**Task directions**
Only the number is wanted: how many lines below contain "Load"?

**Information shown**
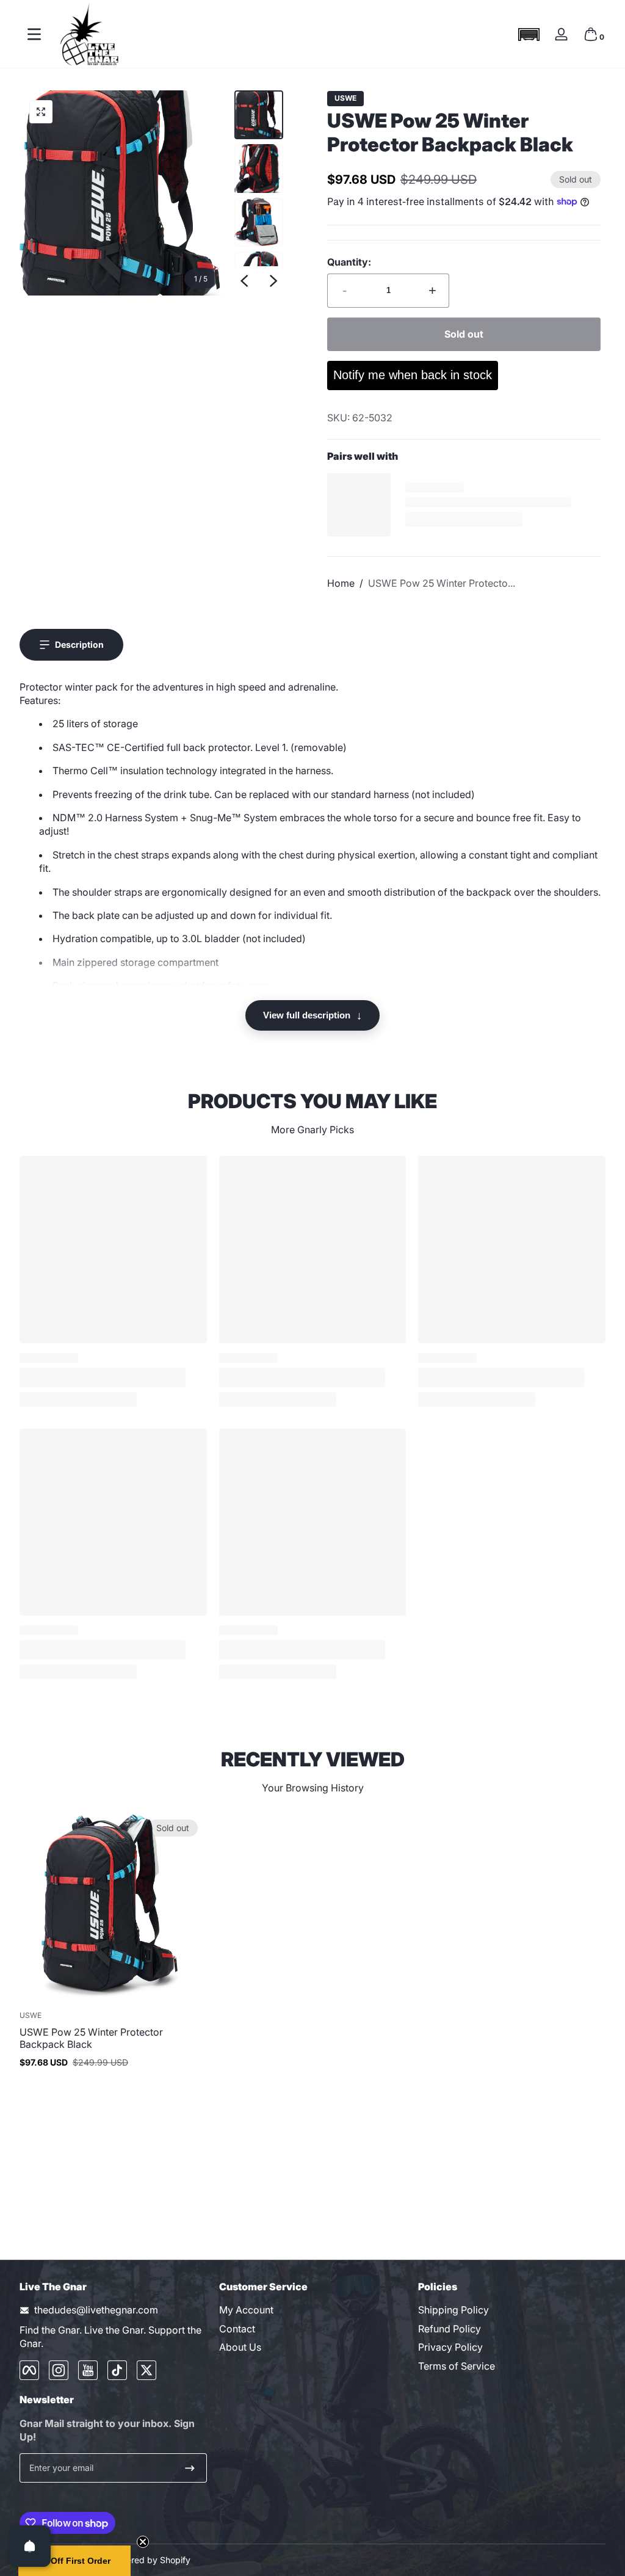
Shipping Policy (453, 2310)
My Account (246, 2310)
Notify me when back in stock (412, 375)
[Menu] (34, 34)
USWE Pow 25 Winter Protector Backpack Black (91, 2038)
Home (341, 583)
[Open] (30, 2546)
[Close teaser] (143, 2542)
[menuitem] (312, 2310)
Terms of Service (456, 2366)
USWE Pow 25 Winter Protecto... (441, 583)
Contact (237, 2329)
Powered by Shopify (149, 2560)
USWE (345, 98)
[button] (528, 34)
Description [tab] (79, 644)
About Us (240, 2347)
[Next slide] (273, 281)
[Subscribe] (190, 2468)
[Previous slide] (244, 281)
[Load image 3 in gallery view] (258, 222)
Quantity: (349, 262)
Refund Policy (449, 2329)
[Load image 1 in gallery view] (258, 114)
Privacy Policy (450, 2347)
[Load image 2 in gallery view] (258, 168)
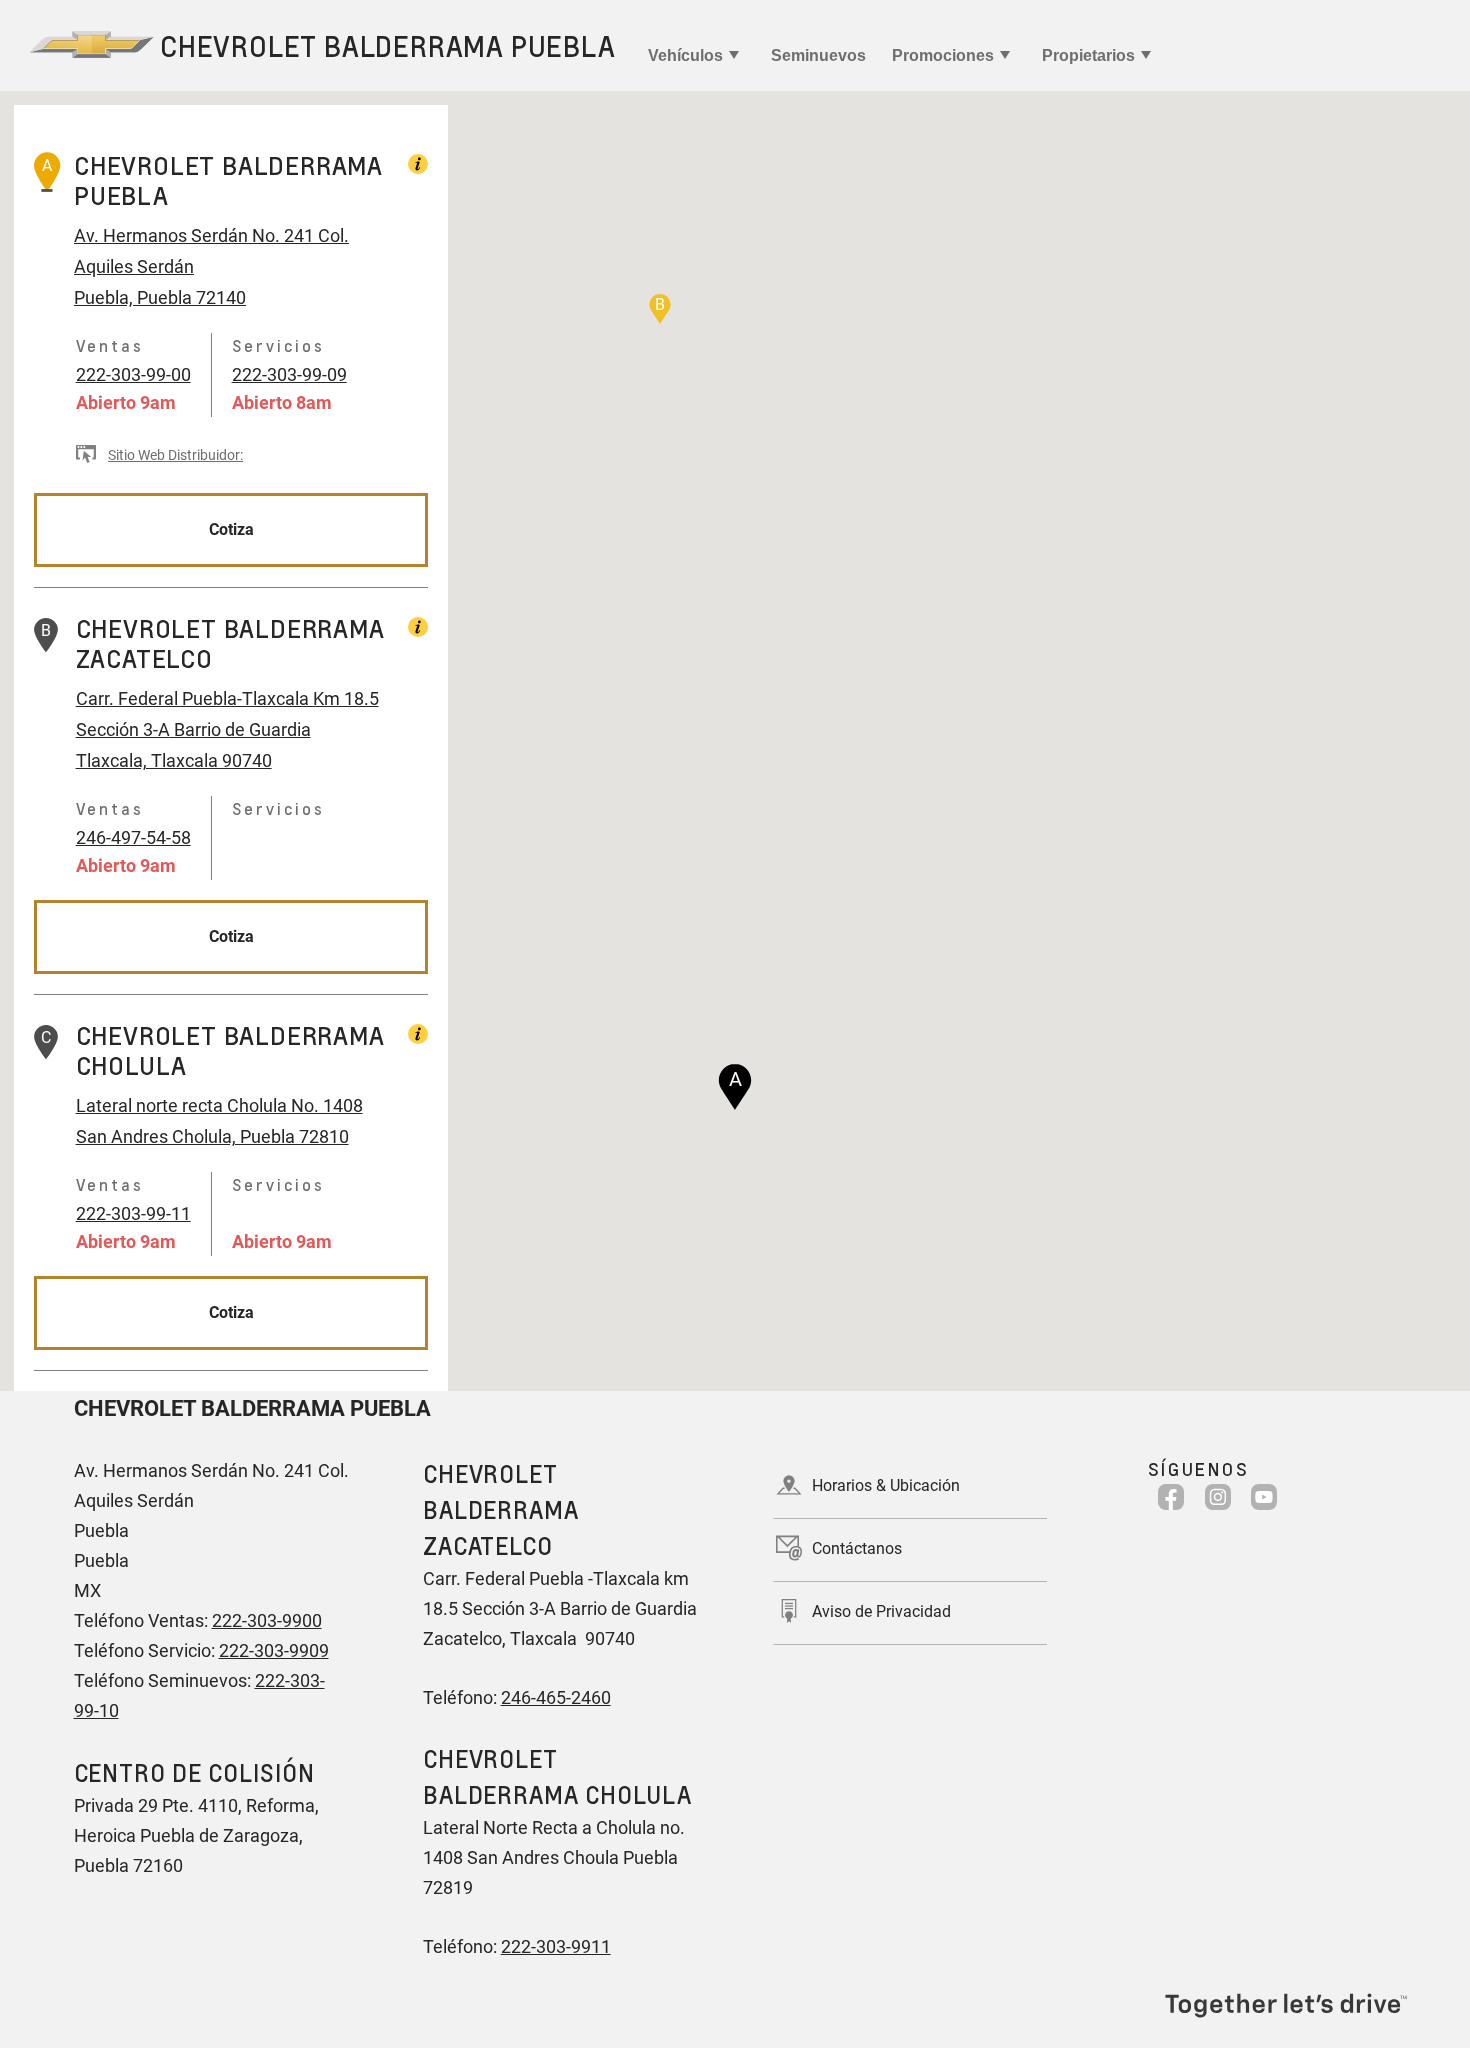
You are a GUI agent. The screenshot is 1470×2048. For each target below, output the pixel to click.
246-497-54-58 (133, 837)
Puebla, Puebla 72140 (160, 297)
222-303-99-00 (133, 374)
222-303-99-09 (289, 374)
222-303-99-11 (133, 1213)
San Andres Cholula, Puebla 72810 (212, 1136)
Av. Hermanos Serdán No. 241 (194, 235)
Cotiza (231, 529)
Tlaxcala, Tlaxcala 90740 (174, 760)
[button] (735, 1087)
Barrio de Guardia (240, 729)
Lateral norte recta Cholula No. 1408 (219, 1105)
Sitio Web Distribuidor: (175, 455)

**Answer section**
3